The two women left the piano and came forward.
"You used to know Mary Greenleaf,—she's Mrs. Leonard now,—and Lucy Eastman, Tom," she went on.
Apparently Mr. Endover was not heeding the introduction, but was coming towards them with instant recognition and outstretched hand. They often discussed afterward if he would have known them without Miss Pinsett. Mary Leonard thought he would, but Lucy Eastman did not always agree with her.
"You don't have to tell me who they are," he said, grasping their hands cordially. "Telling Tom Endover who Mary Greenleaf and Lucy Eastman are, indeed!" There was a mingling of courteous deference and frank, not to be repressed, good comradeship in his manner which was delightful. Mary Leonard's dimples came and went, and delicate waves of color flowed and ebbed in Lucy Eastman's soft cheeks.

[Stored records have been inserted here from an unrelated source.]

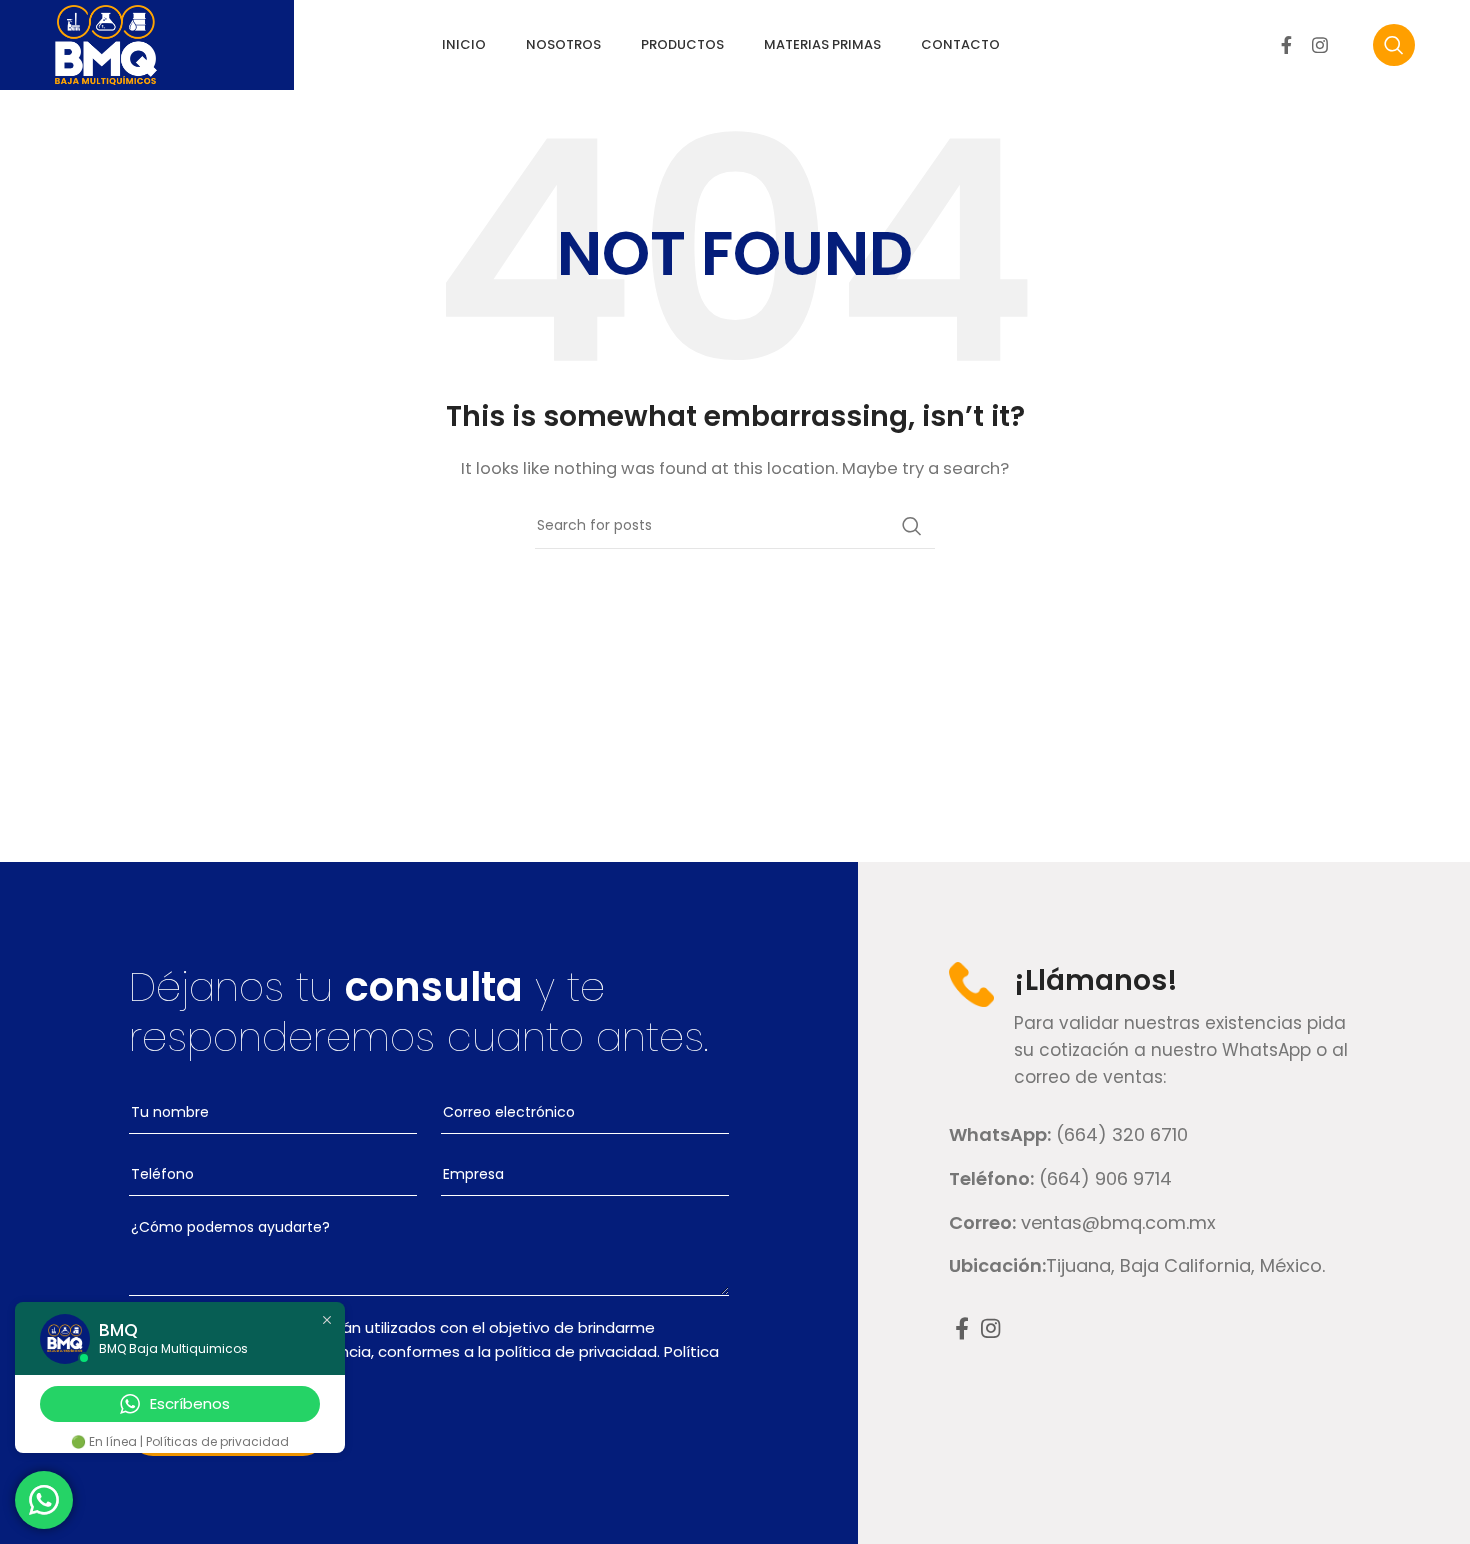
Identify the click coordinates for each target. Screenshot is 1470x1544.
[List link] (1163, 1135)
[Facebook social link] (1286, 45)
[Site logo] (106, 43)
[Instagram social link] (1320, 45)
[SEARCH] (912, 526)
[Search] (1394, 45)
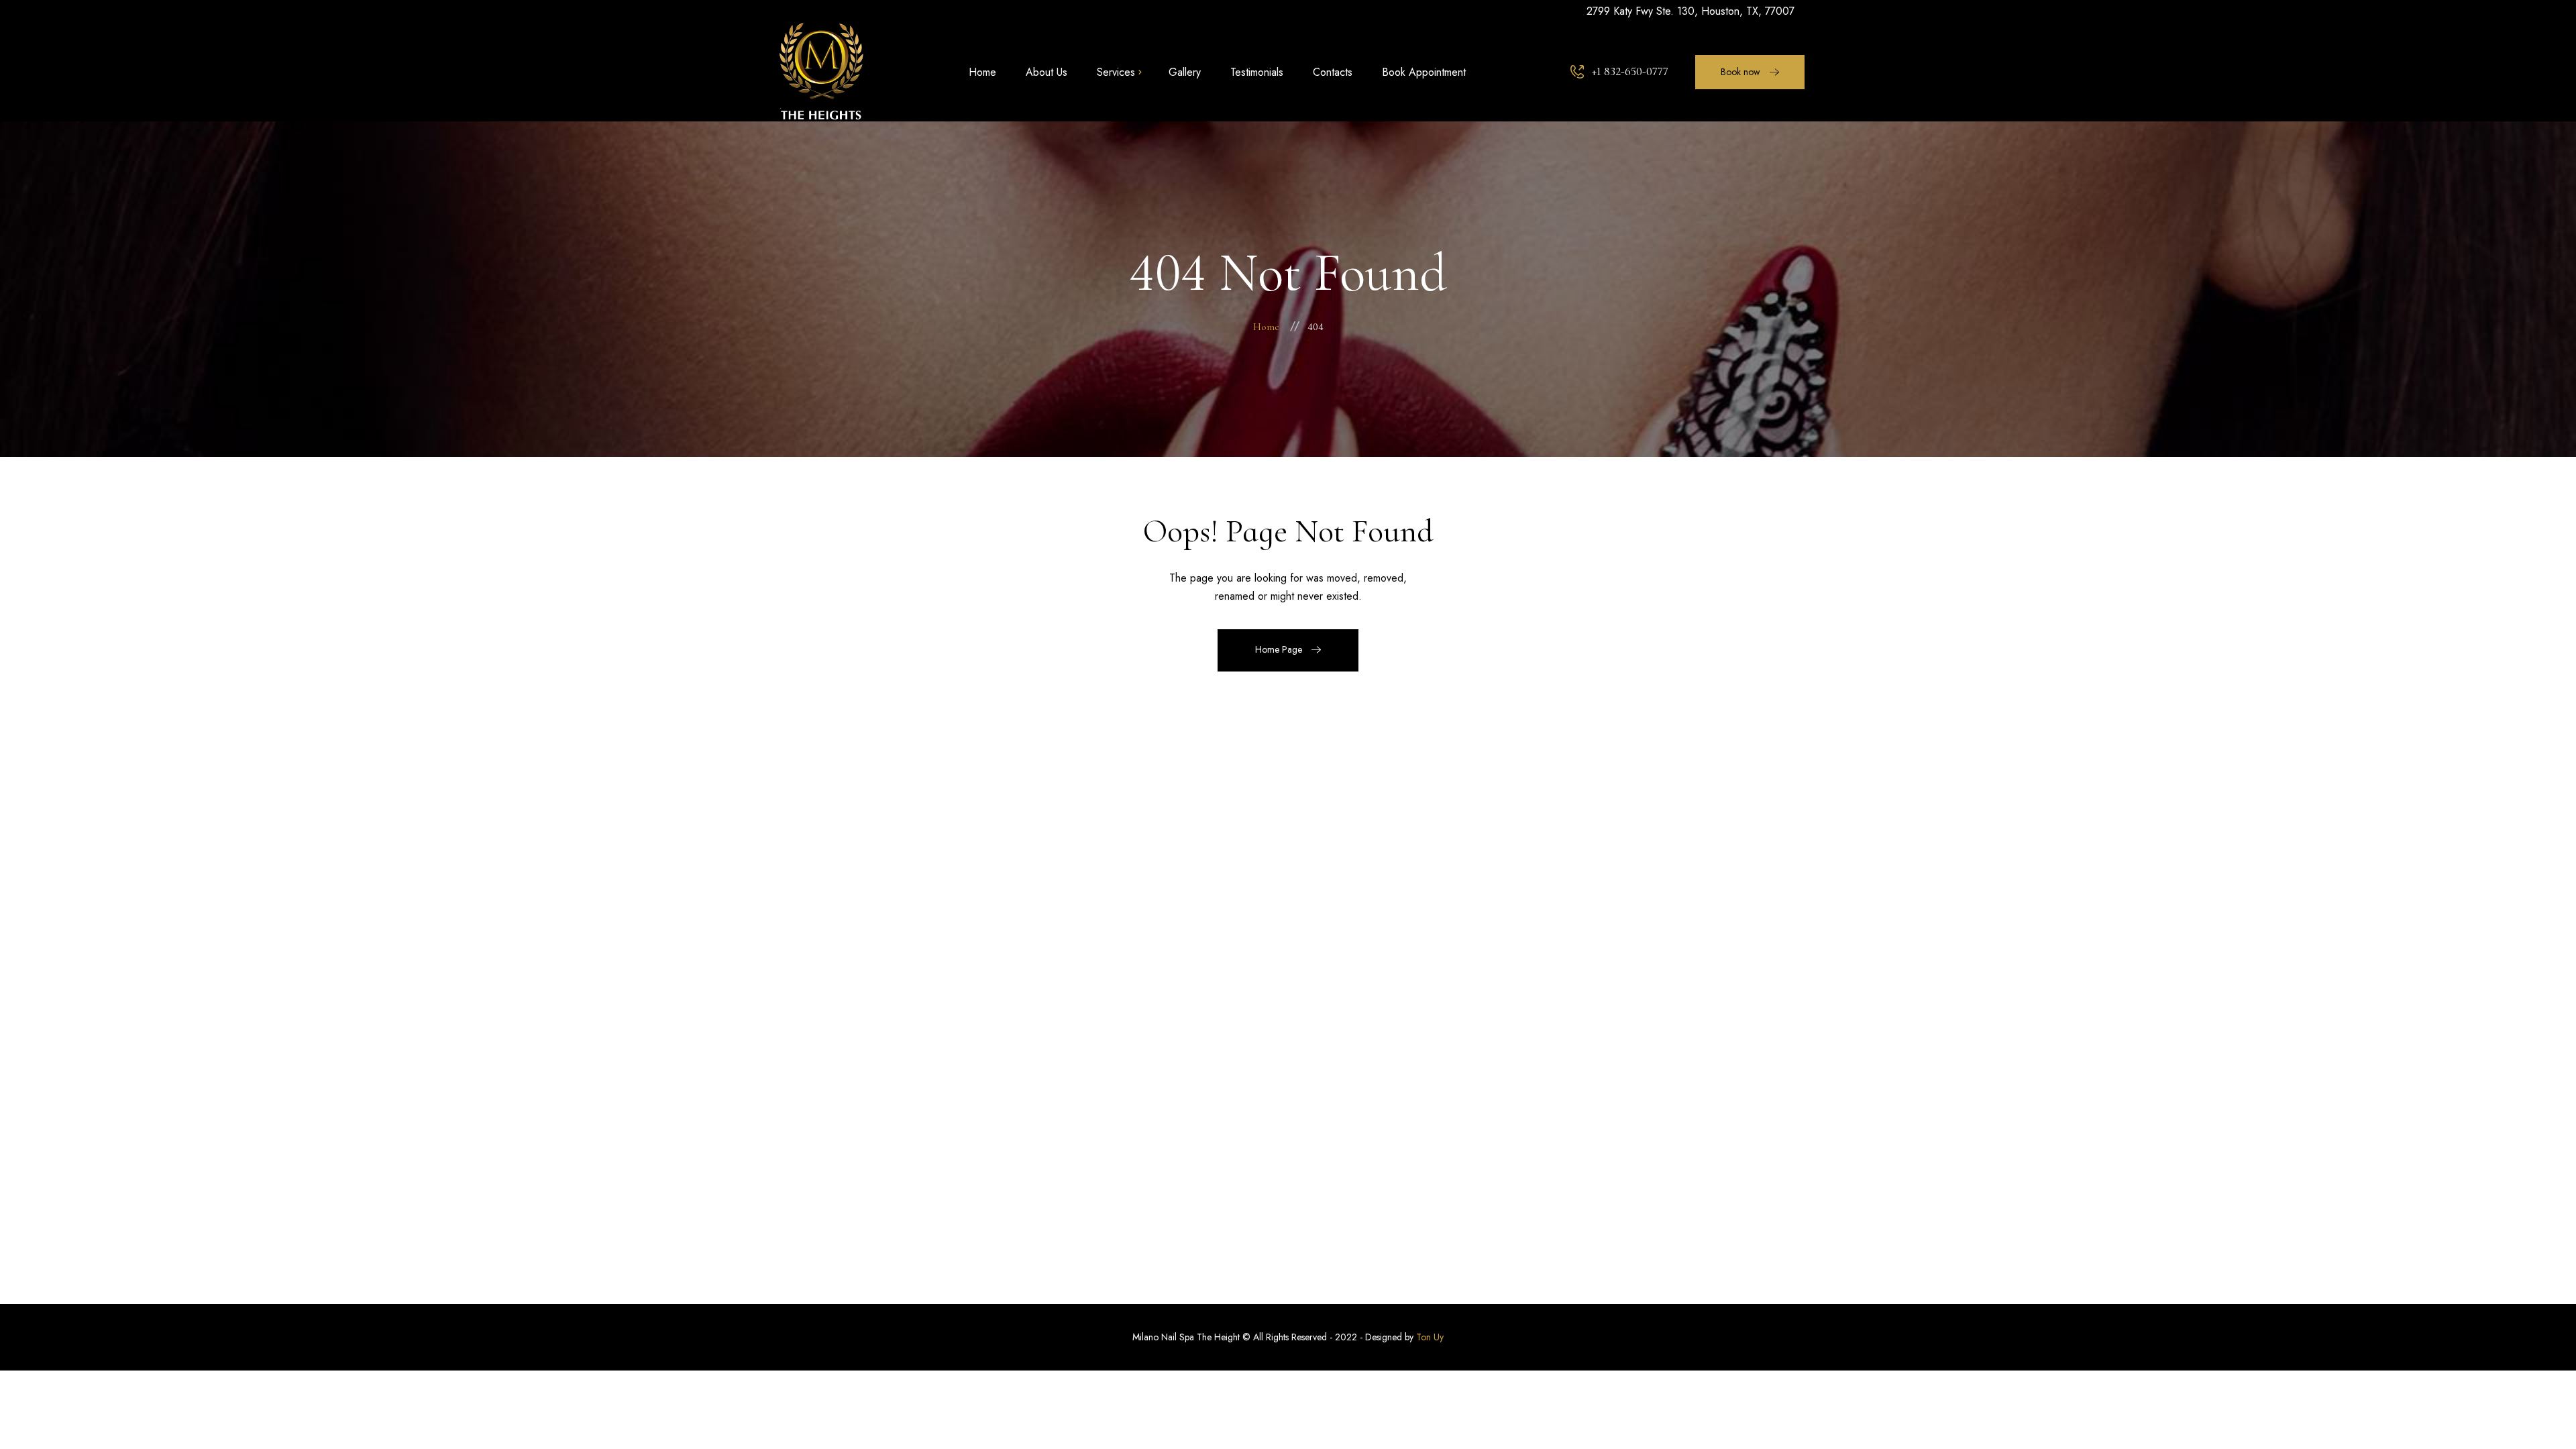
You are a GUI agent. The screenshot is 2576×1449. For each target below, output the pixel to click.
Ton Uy (1430, 1337)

"I'm too old always to remember that there's no telling a United States senator anything," retorted Miss Pinsett, with a keen glance from her dimmed but penetrating eyes.
"As to that, I don't believe I'd ever have been a United States senator if it wasn't for what you've told me, Miss Pinsett," laughed Endover. "I'm always coming here to be taken down, Mary," he went on; "she does it just as she used to."
Mary Leonard caught her breath a little at the sound of her Christian name, but "I didn't know there was any taking you down, Tom Endover," she retorted before she thought; and they all laughed.
They found many things to say in the few minutes longer that they stayed, before Mr. Endover took them out and put them in their cab. He insisted upon coming the next morning to take them to the station in his own carriage, and regretted very much that his wife was out of town, so that she could not have the pleasure of meeting his old friends.
"He's just the same, isn't he?" exclaimed Mary Leonard, delightedly, as they drove away.
"Yes," assented Lucy Eastman, slowly; "I think he is; and yet he's different."